Please say how many lines in the entries below hold the string "accordion", with no other words.
[DATA FOR THIS EXERCISE — start]
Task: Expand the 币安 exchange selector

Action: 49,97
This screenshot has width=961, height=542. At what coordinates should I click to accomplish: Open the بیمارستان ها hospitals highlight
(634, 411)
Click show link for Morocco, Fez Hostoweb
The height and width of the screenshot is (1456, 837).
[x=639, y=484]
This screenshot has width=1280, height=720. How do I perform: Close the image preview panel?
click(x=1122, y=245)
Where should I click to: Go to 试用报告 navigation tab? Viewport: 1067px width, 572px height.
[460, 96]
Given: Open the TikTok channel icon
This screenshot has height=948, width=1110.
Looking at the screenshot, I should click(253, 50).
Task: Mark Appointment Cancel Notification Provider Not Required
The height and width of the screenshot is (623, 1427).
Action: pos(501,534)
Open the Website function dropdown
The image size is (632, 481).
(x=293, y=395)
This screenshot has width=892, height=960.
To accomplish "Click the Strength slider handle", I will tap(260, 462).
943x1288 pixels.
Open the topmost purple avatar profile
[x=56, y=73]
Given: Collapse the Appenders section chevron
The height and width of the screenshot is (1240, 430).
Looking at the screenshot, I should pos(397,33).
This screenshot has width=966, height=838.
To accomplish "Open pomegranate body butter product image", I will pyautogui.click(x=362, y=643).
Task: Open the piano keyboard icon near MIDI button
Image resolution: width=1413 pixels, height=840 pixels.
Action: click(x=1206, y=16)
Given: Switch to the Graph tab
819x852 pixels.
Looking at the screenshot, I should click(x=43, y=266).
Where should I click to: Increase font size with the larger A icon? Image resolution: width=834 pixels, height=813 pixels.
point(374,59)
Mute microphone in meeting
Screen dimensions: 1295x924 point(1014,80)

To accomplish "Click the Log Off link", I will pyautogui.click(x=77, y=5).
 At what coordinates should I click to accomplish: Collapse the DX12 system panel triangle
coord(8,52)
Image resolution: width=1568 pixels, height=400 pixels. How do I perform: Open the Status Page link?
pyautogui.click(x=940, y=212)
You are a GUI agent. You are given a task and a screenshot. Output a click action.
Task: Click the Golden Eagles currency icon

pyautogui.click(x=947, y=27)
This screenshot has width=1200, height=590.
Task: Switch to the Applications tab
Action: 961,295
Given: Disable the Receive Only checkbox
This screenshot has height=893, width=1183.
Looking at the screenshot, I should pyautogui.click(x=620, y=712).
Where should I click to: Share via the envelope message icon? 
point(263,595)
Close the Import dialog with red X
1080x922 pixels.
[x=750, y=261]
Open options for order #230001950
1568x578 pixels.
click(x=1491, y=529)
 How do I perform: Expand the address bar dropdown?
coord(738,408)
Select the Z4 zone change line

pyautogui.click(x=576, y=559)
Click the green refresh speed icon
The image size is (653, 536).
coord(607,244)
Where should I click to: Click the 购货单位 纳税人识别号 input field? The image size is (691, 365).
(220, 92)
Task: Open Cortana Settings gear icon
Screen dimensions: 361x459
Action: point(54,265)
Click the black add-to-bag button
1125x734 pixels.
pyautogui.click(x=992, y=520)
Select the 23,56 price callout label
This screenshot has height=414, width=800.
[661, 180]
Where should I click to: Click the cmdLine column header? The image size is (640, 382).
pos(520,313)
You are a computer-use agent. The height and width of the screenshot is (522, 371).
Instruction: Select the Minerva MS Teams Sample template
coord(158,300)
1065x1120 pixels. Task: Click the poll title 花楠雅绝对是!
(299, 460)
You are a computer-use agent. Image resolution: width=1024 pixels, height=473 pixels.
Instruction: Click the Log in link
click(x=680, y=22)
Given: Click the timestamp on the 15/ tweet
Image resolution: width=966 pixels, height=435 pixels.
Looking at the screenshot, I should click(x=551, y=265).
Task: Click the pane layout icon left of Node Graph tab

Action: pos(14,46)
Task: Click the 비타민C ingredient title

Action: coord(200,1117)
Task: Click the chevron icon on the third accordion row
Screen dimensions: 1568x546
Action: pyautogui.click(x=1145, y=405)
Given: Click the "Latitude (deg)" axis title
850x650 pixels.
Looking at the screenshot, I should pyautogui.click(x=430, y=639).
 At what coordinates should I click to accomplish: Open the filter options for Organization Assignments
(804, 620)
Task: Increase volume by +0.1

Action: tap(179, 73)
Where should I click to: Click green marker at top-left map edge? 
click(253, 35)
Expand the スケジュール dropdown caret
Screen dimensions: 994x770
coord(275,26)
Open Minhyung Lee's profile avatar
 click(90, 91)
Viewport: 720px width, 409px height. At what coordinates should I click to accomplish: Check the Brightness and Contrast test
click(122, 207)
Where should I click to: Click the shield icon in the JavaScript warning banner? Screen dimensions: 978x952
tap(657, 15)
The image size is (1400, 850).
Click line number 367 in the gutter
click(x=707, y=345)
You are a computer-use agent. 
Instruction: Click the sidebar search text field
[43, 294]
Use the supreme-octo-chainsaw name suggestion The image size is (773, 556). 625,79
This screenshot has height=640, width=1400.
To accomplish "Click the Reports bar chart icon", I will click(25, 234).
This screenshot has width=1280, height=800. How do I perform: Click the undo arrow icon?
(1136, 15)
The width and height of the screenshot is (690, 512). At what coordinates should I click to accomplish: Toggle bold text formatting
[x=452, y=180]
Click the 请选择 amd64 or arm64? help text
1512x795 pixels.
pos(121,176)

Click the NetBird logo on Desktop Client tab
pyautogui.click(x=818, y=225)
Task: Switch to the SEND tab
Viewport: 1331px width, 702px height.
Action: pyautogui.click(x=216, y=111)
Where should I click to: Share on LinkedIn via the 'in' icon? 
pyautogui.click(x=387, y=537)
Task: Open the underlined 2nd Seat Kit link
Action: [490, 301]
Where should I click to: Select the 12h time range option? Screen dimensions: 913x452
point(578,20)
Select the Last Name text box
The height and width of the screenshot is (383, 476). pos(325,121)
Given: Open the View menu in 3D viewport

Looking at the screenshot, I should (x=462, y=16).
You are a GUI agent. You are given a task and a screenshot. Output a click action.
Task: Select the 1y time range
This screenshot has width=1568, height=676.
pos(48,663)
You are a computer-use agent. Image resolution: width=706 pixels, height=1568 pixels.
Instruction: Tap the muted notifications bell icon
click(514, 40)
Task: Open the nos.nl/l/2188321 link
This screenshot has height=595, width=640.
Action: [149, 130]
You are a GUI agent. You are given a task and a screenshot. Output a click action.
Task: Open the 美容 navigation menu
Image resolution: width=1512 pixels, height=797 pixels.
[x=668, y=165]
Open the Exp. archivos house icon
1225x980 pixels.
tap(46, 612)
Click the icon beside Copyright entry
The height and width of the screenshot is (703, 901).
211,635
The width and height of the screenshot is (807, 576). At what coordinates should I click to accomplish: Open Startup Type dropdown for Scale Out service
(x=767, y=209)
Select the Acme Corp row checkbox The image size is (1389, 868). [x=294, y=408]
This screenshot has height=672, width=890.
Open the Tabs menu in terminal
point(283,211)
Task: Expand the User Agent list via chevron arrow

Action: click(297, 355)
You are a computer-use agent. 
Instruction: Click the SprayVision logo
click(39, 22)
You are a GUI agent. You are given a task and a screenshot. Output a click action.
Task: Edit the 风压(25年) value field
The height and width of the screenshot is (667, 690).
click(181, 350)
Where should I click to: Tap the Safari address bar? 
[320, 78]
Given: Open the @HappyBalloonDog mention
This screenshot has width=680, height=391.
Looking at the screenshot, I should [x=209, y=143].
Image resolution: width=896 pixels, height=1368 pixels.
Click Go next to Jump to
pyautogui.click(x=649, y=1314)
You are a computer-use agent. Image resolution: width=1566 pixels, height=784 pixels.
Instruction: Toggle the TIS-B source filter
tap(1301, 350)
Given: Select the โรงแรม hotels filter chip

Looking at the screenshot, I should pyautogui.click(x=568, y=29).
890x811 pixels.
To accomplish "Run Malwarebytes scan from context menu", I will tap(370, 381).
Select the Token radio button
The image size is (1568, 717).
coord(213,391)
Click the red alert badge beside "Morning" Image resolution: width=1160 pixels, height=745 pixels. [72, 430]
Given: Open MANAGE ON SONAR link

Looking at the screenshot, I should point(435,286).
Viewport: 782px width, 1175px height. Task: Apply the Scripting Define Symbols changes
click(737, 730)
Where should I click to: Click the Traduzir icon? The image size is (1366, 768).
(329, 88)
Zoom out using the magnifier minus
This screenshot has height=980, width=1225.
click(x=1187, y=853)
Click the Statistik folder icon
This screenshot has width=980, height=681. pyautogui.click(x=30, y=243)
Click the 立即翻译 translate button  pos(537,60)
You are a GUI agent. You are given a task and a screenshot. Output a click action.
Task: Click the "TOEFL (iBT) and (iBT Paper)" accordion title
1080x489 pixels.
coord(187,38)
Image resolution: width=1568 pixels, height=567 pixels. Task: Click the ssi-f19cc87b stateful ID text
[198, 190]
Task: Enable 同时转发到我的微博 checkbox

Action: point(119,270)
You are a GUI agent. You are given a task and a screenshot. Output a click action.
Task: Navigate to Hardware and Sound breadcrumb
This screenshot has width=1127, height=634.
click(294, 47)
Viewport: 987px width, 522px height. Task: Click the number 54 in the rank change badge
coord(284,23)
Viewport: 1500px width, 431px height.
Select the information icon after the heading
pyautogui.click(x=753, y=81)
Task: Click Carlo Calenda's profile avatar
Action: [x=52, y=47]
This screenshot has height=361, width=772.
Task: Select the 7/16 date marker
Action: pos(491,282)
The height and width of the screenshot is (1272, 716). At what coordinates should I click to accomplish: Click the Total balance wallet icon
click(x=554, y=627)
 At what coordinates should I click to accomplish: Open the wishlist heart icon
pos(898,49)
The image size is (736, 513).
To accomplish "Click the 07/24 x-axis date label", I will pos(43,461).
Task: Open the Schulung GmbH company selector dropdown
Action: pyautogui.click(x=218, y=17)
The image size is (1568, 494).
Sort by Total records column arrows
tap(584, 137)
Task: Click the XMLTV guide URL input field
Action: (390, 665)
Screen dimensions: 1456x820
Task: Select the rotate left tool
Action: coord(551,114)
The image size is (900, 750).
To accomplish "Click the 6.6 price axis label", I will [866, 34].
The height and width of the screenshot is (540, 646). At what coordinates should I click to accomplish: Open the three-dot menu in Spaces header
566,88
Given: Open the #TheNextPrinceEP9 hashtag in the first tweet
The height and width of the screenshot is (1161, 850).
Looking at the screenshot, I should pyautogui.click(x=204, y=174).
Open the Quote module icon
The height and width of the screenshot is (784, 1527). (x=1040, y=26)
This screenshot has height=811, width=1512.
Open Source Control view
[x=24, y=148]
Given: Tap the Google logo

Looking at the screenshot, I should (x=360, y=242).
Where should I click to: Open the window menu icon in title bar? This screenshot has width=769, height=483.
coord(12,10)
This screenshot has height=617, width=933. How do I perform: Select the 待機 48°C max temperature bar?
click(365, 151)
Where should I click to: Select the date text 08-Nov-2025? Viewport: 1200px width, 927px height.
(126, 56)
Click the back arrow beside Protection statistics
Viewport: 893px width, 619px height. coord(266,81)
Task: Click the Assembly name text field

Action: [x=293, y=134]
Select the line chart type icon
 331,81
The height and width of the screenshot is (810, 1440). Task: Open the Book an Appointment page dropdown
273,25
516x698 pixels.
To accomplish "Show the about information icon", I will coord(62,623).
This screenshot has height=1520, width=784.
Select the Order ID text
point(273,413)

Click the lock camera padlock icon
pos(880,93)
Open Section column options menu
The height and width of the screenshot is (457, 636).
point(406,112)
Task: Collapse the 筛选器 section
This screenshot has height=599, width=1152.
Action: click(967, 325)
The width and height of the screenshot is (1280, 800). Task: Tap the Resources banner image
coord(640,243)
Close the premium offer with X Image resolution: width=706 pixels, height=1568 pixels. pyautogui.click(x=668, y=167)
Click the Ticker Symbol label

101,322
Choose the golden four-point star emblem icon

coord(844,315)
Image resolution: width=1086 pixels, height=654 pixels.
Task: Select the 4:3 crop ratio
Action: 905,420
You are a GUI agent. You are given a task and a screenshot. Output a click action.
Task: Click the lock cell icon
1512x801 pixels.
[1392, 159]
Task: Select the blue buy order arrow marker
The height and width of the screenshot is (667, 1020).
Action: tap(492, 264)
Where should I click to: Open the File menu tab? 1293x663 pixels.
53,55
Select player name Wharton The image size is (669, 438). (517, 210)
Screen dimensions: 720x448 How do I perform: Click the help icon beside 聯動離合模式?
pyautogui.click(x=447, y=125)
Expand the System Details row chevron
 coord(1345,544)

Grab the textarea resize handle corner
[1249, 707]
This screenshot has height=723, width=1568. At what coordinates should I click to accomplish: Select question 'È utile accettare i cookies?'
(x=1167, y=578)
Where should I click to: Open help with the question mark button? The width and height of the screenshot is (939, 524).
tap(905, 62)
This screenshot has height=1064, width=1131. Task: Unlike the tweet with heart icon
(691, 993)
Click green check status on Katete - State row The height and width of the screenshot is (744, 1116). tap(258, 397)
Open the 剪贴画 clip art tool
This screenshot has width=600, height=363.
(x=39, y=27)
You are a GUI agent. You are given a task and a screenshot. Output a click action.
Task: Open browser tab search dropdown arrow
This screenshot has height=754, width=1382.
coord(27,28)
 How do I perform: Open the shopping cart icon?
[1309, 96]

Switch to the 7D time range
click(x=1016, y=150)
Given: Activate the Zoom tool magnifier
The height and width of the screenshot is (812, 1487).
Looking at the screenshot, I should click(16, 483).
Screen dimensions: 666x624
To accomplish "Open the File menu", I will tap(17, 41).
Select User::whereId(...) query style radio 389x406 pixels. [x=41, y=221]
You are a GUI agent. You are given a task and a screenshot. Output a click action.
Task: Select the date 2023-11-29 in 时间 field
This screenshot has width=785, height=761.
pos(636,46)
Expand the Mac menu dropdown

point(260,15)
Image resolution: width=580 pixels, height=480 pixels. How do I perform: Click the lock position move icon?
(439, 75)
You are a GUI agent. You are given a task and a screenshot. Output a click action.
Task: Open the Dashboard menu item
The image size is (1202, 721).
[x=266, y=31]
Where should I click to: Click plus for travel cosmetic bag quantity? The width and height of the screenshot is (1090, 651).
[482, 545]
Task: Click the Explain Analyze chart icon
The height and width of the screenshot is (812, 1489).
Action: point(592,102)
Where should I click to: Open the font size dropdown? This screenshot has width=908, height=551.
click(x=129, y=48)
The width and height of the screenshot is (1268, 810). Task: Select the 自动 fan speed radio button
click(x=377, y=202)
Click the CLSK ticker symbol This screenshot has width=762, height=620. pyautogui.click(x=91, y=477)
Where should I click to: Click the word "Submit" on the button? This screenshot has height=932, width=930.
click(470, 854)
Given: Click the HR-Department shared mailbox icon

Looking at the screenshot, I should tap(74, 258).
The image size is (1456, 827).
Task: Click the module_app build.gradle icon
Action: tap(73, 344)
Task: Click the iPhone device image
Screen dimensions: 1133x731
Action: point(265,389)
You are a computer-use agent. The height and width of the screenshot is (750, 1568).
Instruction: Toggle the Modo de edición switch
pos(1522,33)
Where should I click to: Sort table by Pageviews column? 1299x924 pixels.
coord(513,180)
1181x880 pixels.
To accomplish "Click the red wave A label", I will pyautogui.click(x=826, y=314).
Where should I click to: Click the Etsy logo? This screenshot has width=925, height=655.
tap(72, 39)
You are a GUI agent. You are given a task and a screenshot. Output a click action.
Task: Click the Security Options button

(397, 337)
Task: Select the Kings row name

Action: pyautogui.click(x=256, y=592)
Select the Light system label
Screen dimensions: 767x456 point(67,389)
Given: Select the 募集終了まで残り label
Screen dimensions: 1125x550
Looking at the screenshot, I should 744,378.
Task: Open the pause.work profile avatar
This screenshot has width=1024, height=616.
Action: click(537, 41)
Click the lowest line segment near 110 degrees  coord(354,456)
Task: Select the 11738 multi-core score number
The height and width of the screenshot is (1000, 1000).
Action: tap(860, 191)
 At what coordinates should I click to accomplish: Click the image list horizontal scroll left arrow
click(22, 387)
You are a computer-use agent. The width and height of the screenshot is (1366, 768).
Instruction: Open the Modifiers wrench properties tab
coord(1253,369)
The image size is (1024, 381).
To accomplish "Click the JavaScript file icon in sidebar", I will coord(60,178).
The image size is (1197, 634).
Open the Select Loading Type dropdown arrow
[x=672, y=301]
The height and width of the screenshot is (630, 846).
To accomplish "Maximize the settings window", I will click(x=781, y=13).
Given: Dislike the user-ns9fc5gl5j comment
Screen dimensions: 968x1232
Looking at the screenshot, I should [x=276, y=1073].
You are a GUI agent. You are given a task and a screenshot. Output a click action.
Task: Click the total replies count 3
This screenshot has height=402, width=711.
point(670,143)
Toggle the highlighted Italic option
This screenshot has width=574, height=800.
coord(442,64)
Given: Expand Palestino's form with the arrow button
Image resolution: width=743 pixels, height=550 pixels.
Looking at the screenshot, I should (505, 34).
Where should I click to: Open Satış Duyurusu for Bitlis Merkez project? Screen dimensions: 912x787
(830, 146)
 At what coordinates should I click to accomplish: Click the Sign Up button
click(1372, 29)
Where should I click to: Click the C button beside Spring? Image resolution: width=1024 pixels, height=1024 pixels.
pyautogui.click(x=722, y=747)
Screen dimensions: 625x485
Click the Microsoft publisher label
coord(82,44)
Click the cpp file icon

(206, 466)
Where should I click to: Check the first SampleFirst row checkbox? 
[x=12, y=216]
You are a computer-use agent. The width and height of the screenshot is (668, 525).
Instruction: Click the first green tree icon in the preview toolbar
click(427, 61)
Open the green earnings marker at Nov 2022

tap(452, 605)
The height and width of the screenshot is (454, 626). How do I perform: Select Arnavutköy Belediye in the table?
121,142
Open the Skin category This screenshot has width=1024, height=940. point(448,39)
[DATA FOR THIS EXERCISE — finish]
### EXERCISE RESULT
2